Hace unos meses hicieron una primera inspección para limpiar la hornacina de piedras y cristales y retirar la puerta para su restauración, adosándole una malla metálica al objeto de evitar que los desaprensivos destrocen lo que hay el interior. Al mismo tiempo, se avanzó en la reposición de la imagen del santo con una litografía plasmada en una superficie metálica, para que aguante los embates del tiempo y las envestidas de los vándalos. Sobre todo estas últimas, causantes del deterioro de la mayoría de estos lugares de fe popular. En este caso, el cristal de la puerta y el cuadro con la estampa de San Roque fueron destrozados a pedradas hace unos años.

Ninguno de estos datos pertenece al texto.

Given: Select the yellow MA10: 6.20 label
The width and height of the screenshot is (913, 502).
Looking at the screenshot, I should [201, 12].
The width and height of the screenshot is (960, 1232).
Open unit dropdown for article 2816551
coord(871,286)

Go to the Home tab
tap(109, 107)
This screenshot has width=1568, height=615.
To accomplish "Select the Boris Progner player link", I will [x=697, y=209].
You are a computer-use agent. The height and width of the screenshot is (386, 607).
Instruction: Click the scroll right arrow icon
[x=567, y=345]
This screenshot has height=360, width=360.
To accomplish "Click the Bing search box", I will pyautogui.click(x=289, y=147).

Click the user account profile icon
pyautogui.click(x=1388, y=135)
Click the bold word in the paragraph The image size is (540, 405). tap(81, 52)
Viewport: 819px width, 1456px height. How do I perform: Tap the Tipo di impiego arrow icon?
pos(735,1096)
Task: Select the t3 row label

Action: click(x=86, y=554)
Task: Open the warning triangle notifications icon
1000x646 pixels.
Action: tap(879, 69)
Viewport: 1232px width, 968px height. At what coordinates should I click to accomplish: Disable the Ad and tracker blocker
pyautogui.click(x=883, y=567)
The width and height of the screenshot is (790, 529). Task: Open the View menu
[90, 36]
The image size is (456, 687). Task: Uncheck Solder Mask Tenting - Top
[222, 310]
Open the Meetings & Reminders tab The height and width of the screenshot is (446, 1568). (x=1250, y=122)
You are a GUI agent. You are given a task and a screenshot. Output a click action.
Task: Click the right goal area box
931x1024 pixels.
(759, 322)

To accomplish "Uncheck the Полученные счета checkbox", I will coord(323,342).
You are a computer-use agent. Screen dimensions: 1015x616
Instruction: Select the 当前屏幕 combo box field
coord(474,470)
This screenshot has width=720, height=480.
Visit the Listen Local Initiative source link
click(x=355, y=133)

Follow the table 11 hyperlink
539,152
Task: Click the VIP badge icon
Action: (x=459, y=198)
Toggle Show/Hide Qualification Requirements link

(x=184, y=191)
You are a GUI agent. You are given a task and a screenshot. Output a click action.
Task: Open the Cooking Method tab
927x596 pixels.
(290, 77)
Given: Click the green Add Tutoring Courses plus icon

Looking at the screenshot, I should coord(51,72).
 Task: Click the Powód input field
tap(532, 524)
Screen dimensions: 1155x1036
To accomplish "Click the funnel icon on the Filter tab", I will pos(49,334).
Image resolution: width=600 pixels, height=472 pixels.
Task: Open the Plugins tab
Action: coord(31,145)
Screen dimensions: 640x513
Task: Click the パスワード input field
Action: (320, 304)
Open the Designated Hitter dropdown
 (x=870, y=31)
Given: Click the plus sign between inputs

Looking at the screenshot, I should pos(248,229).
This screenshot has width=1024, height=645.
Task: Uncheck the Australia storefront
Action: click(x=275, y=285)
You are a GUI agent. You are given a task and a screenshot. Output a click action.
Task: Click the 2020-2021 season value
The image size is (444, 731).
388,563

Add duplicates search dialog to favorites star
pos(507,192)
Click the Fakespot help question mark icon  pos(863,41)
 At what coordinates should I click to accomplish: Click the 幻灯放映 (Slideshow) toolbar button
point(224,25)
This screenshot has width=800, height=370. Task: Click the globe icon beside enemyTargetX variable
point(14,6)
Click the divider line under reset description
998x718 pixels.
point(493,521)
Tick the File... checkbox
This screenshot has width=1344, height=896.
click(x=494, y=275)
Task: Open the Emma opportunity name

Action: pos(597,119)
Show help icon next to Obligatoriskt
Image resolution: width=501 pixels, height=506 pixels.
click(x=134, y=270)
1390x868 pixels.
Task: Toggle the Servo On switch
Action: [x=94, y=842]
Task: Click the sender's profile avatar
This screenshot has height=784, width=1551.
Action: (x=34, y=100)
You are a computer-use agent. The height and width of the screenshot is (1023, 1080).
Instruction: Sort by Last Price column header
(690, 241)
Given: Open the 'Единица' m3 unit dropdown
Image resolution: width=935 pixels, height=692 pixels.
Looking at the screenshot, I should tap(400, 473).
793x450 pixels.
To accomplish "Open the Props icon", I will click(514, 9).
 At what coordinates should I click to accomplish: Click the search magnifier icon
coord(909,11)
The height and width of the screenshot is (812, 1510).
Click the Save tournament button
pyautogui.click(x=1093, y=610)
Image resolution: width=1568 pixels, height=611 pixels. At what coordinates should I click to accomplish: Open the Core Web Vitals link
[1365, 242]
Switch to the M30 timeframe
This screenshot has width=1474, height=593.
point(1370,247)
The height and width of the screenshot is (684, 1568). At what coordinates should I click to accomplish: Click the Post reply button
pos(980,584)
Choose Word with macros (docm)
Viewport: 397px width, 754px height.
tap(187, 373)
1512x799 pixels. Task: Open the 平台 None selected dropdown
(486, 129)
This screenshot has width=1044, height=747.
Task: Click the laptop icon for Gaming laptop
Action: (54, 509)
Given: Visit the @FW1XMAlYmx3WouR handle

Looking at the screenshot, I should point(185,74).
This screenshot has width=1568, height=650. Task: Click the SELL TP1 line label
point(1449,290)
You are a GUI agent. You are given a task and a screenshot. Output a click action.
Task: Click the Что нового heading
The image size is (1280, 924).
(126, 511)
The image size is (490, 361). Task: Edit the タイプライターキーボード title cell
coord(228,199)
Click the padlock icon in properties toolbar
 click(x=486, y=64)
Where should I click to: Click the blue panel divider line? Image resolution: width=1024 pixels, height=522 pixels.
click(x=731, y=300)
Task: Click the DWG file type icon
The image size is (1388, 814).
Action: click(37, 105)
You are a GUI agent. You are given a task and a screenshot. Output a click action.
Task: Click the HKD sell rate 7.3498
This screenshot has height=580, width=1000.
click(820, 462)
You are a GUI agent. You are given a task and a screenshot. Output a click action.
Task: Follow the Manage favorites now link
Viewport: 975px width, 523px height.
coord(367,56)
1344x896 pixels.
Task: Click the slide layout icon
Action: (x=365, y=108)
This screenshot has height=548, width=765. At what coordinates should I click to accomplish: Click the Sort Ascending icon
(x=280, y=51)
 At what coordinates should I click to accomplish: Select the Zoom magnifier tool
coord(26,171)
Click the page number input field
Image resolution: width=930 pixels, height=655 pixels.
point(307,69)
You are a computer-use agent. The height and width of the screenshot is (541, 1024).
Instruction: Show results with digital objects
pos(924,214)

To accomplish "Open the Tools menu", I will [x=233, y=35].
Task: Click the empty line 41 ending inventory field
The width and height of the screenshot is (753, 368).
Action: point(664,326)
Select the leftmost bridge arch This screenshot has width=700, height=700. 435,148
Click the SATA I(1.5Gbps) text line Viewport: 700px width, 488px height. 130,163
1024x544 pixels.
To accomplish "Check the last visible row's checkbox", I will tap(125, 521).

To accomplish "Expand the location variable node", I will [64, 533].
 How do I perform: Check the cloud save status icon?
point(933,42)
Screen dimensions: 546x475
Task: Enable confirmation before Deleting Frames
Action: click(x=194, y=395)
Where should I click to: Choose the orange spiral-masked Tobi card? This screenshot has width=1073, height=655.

En días pasados, los Caballeros Veinticuatro finalizaron su intervención pintando el interior y exterior, instalando la restaurada puerta con protección, reponiendo el cuadro con su advocación y colocando una sencilla ornamentación floral. Y posteriormente invitaron al Ayuntamiento para que su concejal de Mantenimiento ordenara a los operarios municipales que volvieran a dar la luz eléctrica que siempre tuvo esta hornacina de estilo neomudéjar, algo que se hizo poco después.

De esta forma, ya luce totalmente recuperada. Los Caballeros Veinticuatro dijeron desconocer la fecha en que se construyó este pequeño altar, y aunque su hechura es relativamente moderna, consideraron que es posible que se hiciera en recuerdo de la ermita que antiguamente había en este lugar con el nombre de San Gil. «Los vecinos de cierta edad recuerdan que, en los años de posguerra, en la pequeña capilla había una escultura con la imagen del santo, la cual fue retirada en su día por un guardia municipal, posiblemente para evitar que la destrozaran, y en su lugar colocaron una estampa que fue la que destruyeron últimamente», explicaron.

La misma memoria colectiva recuerda que, en los años 40 y 50 del pasado siglo, anualmente los ubetenses participaban en una simpática y popular verbena que los vecinos celebraban el 16 de agosto en honor a San Roque, en la parte alta de la calle que desemboca en la plaza Gallego Díaz.